* _Written request_
Render the lines starting at the one that contains "The width and height of the screenshot is (756, 672)." and ending after the one that contains "coord(176,346)" as a Markdown table with the columns No and Text, skipping any blank lines.

* _Available data_
=====

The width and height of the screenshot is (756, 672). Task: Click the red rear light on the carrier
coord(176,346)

=====

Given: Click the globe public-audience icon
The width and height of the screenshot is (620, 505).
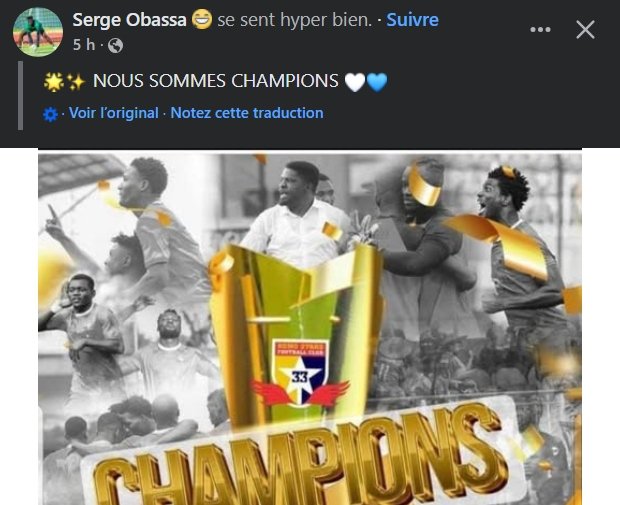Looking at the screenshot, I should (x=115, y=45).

=====

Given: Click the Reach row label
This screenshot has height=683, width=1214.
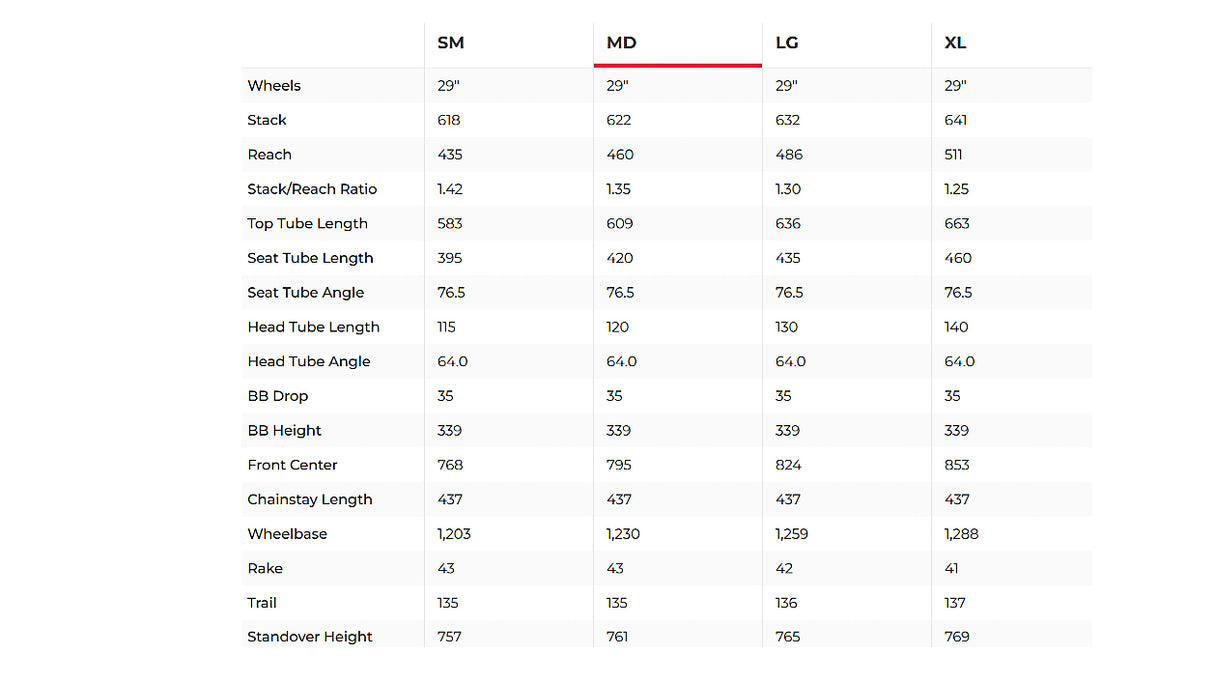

=====

* _Result below_
| No | Text |
|---|---|
| 1 | The width and height of the screenshot is (756, 672). Task: Click the red rear light on the carrier |
| 2 | coord(176,346) |